営業本人でなければできない提案・内見・交渉と、入力、写真整理、書類準備、定型連絡など分担できる作業を分けます。テンプレート、チェックリスト、予約枠、案件管理のルールを整え、繁忙期だけ応急的に人を増やすのではなく、年間の反響予測と休暇取得を踏まえて配置を見直します。
6.売上以外の努力が評価されない
賃貸営業の最終成果は売上であり、評価の中心から外す必要はありません。ただし、会社が与える反響数や案件の難易度に差がある状態で結果だけを比較すると、成約までの行動が見えません。追客、丁寧な顧客対応、物件知識の習得、クレーム予防、後輩への協力も、店舗の成果を支えています。
売上評価を中心に残しながら、初動率、案内率、申込率、記録の正確さ、顧客対応、チーム支援を補助的に確認します。項目を増やしすぎると評価が複雑になるため、課題に直結する少数へ絞り、誰が見ても同じ判断になる基準を付けます。補助評価は売上不足を無条件に埋めるものではなく、改善すべき段階を見つけるための指標です。
7.上司の進捗確認が「詰める場」になっている
数字が足りない理由を確かめず、本人の努力不足と決めつけると、社員は悪い情報を隠すようになります。売上会議で強く叱られる、質問すると評価が下がる、相談しても目標だけを言い渡される状態では、退職の意思が固まるまで問題が表に出ません。

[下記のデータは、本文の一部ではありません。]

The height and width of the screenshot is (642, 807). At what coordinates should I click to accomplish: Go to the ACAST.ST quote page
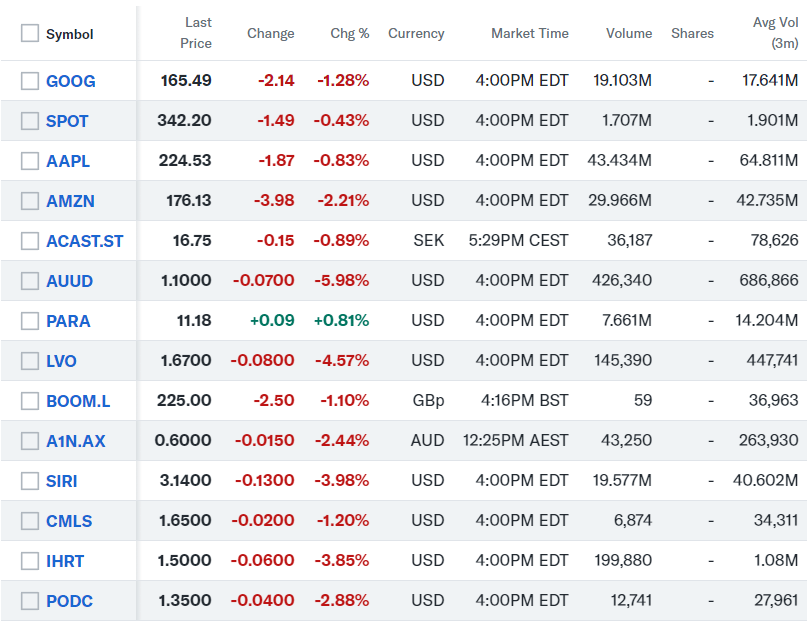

定期面談では、売上だけでなく、反響数、連絡率、案内数、案内率、申込数、申込率を順番に確認します。反響が少ないのか、初動が遅いのか、ヒアリングや提案で止まるのか、申込後の辞退が多いのかを一緒に整理し、次の期間に変える行動を一つか二つ決めます。進捗確認を責任追及ではなく改善相談へ変えることで、成果が出ない期間の小さな変化を早く把握できます。
8.将来の収入とキャリアが見えない
今の固定給と歩合は分かっても、数年後にどのような働き方や収入を選べるかが見えなければ、長く在籍する理由を持ちにくくなります。営業を続ける以外の道がない会社では、接客が好きでも、体力や生活の変化を考えて退職を選ぶことがあります。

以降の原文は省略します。